Sharp spectroscopic fingerprints of disorder in an incompressible magnetic state

Disorder significantly impacts the electronic properties of conducting quantum materials by inducing electron localization and thus altering the local density of states and electric transport. In insulating quantum magnetic materials, the effects of disorder are less understood and can drastically impact fluctuating spin states like quantum spin liquids. In the absence of transport tools, disorder is typically characterized using chemical methods or by semi-classical modeling of spin dynamics. This requires high magnetic fields that may not always be accessible. Here, we show that magnetization plateaus – incompressible states found in many quantum magnets – provide an exquisite platform to uncover small amounts of disorder, regardless of the origin of the plateau. Using optical magneto-spectroscopy on the Ising-Heisenberg triangular-lattice antiferromagnet K$_2$Co(SeO$_3$)$_2$ exhibiting a 1/3 magnetization plateau, we identify sharp spectroscopic lines, the fine structure of which serves as a hallmark signature of disorder. Through analytical and numerical modeling, we show that these fingerprints not only enable us to quantify minute amounts of disorder but also reveal its nature – as dilute vacancies. Remarkably, this model explains all details of the thermomagnetic response of our system, including the existence of multiple plateaus. Our findings provide a new approach to identifying disorder in quantum magnets.

💡 Research Summary

This paper introduces a novel method for detecting and quantifying minute amounts of disorder in insulating quantum magnets by exploiting magnetization plateaus—states of incompressibility where the total spin‑z component is conserved. The authors focus on the Ising‑Heisenberg triangular‑lattice antiferromagnet K₂Co(SeO₃)₂ (KCSO), which exhibits a robust 1/3 magnetization plateau (the up‑up‑down, UUD, phase) between 2 T and 17 T at low temperature. Using far‑infrared magneto‑optical spectroscopy (FIRMS) in Faraday geometry at 5 K, they observe two dominant absorption modes and three weaker satellite modes that appear only within the plateau.

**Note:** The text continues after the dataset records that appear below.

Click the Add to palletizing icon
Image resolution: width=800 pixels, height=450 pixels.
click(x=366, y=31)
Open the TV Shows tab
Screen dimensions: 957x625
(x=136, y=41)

Standard theoretical tools—linear spin‑wave theory (LSWT), Landau‑Lifshitz dynamics (LLD), and exact diagonalization (ED)—successfully describe the two main modes as single‑spin‑flip excitations (one on an “up” spin, one on a “down” spin) and also capture triple‑spin‑flip bound‑state and continuum features. However, none of these clean‑system models can account for the satellite peaks.

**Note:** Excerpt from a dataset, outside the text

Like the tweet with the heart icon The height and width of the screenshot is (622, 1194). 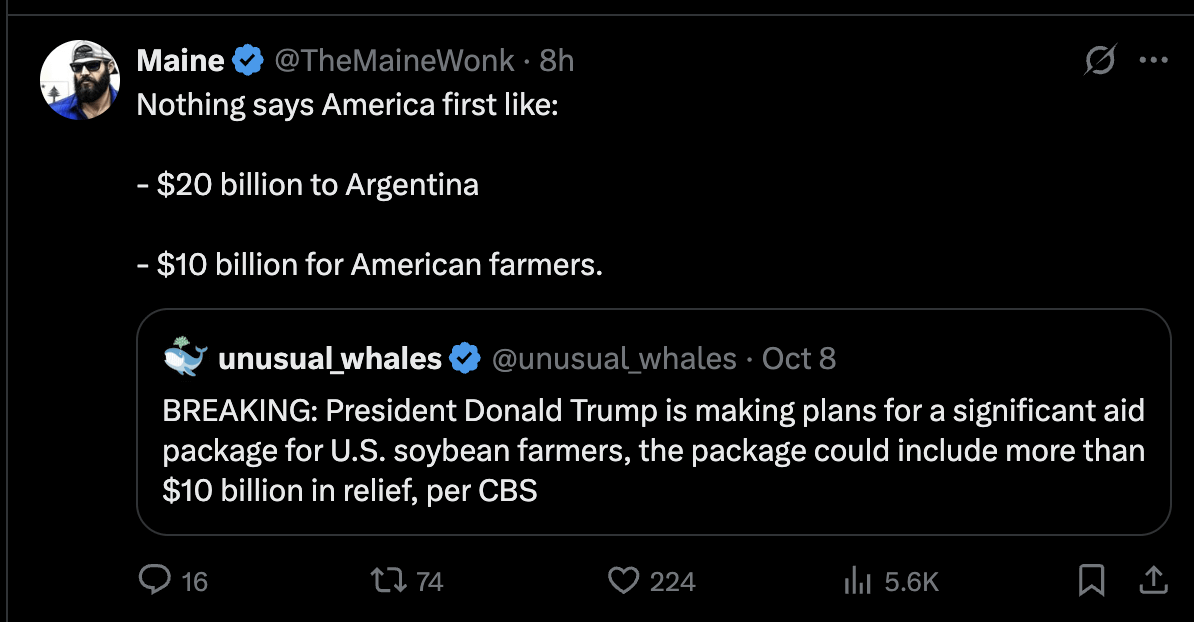click(624, 579)
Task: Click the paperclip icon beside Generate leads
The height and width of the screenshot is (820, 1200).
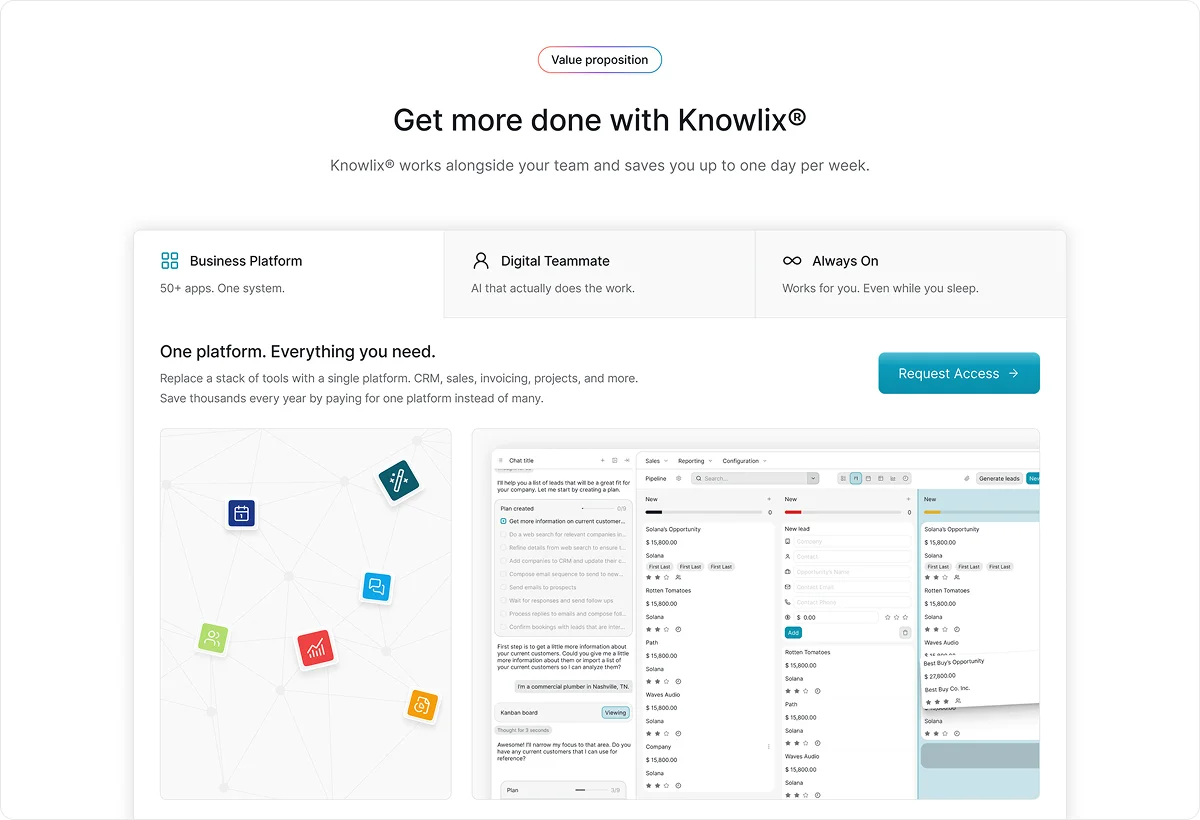Action: [967, 478]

To explain the satellites, the authors develop a “disorder‑bond” model in which the nearest‑neighbor exchange constants are locally reduced: J′zz = Jzz(1 − dzz) and J′xy = Jxy(1 − dxy). Analytic treatment shows that a single‑spin‑flip excitation can split into two distinct energies depending on whether the flipped spin is adjacent to a weakened bond. The energy shifts are ±Jzz dzz/2, with an additional quantum correction proportional to Jxy dxy that scales with the defect density. By fitting the satellite positions, they extract dzz ≈ 0.94 and dxy ≈ 0.94, indicating that the affected bonds are essentially missing rather than merely weakened.

The most natural microscopic origin of a missing bond is a magnetic‑site vacancy (absence of a Co²⁺ ion). The disorder‑bond framework interpolates between three limiting cases: (i) a weakened‑bond model (small d), (ii) a broken‑bond model (d → 1), and (iii) a vacancy model (complete removal of a spin site). Monte‑Carlo simulations of a dilute vacancy concentration (~2.3 %) reproduce not only the satellite intensities observed in FIRMS but also a secondary magnetization plateau with m < 1/3 that appears in magnetization and heat‑capacity measurements.

From the linear fits to the main modes, the authors obtain precise magnetic parameters: Jzz = 2.88 meV, Jxy = 0.20 meV, and an effective g‑factor gz = 7.45, in excellent agreement with prior neutron‑scattering and bulk magnetization studies but with higher precision.

The key insights are: (1) Incompressible plateau states amplify the response of spins near defects because those spins become locally compressible, leading to sharp spectroscopic fingerprints; (2) The multiplicity and energy splitting of spin‑flip excitations serve as a unique diagnostic of the nature (weak bond vs. vacancy) and concentration of disorder; (3) Optical magneto‑spectroscopy provides a low‑field, high‑resolution probe of disorder in quantum magnets, circumventing the need for ultra‑high magnetic fields required to reach full saturation.

Overall, the work establishes magnetization plateaus as a powerful platform for disorder detection, demonstrates that even sub‑percent vacancy concentrations can be identified via satellite modes, and offers a quantitative framework that links spectroscopic signatures to microscopic defect models. This approach opens new avenues for characterizing disorder in candidate quantum spin‑liquid materials and other frustrated magnets where disorder can masquerade as exotic quantum phenomena.